Go over the entries and report the lines where the word "computer" occurs.

Stored records:
.....

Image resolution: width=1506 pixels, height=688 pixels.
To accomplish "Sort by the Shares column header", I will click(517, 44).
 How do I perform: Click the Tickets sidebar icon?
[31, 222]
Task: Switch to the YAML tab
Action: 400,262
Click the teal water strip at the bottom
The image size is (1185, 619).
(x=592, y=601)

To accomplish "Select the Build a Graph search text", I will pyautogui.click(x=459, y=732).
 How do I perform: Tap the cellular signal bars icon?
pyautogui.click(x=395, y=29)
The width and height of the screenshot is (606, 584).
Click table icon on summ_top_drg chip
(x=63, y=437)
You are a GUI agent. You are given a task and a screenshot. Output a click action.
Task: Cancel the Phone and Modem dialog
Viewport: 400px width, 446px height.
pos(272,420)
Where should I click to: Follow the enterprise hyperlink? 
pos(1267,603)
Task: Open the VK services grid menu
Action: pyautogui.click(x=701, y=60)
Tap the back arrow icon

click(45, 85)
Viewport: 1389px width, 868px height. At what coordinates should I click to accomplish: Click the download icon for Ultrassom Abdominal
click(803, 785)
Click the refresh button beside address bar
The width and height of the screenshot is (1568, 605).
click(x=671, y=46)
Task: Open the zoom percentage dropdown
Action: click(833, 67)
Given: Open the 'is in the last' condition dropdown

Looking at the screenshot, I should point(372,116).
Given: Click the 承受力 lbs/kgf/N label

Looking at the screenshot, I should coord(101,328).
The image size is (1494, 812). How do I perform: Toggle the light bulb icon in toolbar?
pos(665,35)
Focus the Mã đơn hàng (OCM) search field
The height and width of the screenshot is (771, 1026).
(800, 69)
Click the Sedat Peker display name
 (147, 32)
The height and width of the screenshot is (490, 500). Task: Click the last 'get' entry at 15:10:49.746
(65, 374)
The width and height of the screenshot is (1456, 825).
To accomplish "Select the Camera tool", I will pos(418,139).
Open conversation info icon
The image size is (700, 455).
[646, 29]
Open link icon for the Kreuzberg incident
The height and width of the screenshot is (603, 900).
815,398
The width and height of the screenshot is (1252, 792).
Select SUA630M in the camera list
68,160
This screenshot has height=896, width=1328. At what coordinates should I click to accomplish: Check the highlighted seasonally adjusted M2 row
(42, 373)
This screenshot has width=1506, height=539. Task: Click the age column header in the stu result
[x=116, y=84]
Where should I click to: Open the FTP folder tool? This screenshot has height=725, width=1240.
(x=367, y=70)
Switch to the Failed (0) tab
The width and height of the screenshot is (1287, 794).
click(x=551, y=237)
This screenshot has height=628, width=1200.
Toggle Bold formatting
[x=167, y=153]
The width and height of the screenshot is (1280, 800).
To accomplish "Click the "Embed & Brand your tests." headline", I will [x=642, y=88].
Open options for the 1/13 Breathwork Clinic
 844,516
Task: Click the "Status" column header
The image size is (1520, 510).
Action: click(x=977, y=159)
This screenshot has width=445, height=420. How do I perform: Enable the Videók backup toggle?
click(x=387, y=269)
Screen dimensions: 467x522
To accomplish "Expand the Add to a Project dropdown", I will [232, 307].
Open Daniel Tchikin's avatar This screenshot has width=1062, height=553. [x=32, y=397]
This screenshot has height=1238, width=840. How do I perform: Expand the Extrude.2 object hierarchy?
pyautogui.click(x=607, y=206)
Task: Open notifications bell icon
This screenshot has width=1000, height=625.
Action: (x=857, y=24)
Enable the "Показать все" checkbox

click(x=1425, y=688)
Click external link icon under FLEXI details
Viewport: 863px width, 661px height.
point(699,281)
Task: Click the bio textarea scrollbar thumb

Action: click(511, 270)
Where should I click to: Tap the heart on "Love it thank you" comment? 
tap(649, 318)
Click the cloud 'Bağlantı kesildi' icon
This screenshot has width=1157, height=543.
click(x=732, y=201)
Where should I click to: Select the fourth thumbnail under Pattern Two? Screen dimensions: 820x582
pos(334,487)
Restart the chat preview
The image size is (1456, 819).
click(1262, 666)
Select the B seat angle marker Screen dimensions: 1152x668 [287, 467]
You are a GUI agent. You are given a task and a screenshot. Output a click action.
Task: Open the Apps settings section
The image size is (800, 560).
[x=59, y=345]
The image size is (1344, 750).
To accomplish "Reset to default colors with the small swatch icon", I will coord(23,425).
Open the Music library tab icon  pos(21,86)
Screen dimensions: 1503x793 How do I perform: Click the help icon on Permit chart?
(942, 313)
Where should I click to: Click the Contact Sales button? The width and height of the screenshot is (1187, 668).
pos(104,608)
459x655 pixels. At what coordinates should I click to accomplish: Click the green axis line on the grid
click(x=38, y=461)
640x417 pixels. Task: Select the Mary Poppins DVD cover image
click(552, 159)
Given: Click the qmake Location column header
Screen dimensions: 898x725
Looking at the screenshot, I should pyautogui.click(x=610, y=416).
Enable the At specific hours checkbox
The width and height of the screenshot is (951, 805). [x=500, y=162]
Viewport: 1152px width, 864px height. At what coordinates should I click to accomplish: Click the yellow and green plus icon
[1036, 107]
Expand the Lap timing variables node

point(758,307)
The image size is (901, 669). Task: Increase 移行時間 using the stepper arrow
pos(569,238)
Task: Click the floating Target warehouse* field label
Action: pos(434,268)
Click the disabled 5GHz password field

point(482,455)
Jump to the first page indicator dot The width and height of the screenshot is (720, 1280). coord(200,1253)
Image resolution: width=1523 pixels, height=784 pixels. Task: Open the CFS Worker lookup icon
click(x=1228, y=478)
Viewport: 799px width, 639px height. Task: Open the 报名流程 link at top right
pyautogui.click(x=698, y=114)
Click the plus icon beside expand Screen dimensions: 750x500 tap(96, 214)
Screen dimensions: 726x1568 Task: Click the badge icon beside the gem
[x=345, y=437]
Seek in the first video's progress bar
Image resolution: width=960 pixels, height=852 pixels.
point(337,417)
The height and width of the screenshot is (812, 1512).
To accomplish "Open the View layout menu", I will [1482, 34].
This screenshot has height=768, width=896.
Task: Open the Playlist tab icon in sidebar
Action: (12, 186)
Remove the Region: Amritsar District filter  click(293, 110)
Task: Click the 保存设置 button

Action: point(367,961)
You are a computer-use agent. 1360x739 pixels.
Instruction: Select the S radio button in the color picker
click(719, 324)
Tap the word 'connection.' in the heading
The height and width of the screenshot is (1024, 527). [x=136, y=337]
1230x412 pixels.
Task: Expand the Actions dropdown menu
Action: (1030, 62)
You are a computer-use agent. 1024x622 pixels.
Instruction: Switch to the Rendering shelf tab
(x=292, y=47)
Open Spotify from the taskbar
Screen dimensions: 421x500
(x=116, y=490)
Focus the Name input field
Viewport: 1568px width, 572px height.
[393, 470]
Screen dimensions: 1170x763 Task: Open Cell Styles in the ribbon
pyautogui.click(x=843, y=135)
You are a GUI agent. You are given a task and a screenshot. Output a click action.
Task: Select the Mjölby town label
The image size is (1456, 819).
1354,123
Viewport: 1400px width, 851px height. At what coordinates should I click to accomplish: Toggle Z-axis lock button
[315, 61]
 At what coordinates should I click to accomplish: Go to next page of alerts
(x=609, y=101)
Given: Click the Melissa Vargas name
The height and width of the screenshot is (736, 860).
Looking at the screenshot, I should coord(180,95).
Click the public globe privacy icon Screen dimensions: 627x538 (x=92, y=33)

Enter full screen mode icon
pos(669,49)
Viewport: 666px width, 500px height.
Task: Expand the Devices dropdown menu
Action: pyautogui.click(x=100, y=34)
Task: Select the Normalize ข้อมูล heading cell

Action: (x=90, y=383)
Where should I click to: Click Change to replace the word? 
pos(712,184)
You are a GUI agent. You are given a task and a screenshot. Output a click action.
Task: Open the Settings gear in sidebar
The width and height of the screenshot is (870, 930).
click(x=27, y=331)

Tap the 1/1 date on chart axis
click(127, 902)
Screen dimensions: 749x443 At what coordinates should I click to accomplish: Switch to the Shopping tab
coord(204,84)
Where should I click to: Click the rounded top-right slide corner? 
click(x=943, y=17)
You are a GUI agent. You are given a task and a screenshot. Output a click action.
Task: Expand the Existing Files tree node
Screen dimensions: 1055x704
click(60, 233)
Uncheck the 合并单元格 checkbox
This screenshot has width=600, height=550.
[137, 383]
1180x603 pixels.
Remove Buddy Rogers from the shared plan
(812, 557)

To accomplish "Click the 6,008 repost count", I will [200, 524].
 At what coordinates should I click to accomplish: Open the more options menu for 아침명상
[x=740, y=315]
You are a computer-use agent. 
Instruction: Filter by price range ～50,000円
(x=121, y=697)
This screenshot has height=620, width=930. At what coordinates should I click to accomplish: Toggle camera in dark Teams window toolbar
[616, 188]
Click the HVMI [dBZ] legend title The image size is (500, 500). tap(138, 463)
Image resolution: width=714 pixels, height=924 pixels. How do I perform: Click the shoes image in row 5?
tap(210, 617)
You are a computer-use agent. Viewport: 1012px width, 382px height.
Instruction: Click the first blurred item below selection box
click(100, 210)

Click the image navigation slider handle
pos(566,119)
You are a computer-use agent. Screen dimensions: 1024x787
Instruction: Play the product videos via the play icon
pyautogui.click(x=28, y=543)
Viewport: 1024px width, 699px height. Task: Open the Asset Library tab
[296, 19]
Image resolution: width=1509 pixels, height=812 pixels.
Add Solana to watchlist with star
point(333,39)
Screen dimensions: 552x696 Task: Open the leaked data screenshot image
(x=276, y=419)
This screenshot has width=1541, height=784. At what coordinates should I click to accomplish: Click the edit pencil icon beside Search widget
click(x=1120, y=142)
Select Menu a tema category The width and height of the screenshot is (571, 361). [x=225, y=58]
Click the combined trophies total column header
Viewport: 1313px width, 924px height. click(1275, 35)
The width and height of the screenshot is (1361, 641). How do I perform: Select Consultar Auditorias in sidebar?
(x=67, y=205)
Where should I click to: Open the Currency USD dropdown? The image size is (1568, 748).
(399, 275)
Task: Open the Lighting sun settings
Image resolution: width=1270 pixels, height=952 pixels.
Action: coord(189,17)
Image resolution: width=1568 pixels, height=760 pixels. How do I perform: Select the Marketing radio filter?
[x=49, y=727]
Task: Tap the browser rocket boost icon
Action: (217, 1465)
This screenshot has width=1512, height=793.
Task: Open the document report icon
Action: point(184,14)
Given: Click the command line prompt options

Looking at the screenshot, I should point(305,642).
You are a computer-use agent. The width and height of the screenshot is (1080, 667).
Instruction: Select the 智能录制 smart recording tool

.....

• **EXERCISE RESULT**:
You are a computer-use agent. 1360x739 pixels.
You are a computer-use agent. 1024x622 pixels.
You are a computer-use agent. 
You are a computer-use agent. Viewport: 1012px width, 382px height.
You are a computer-use agent. Screen dimensions: 1024x787
You are a computer-use agent. The width and height of the screenshot is (1080, 667).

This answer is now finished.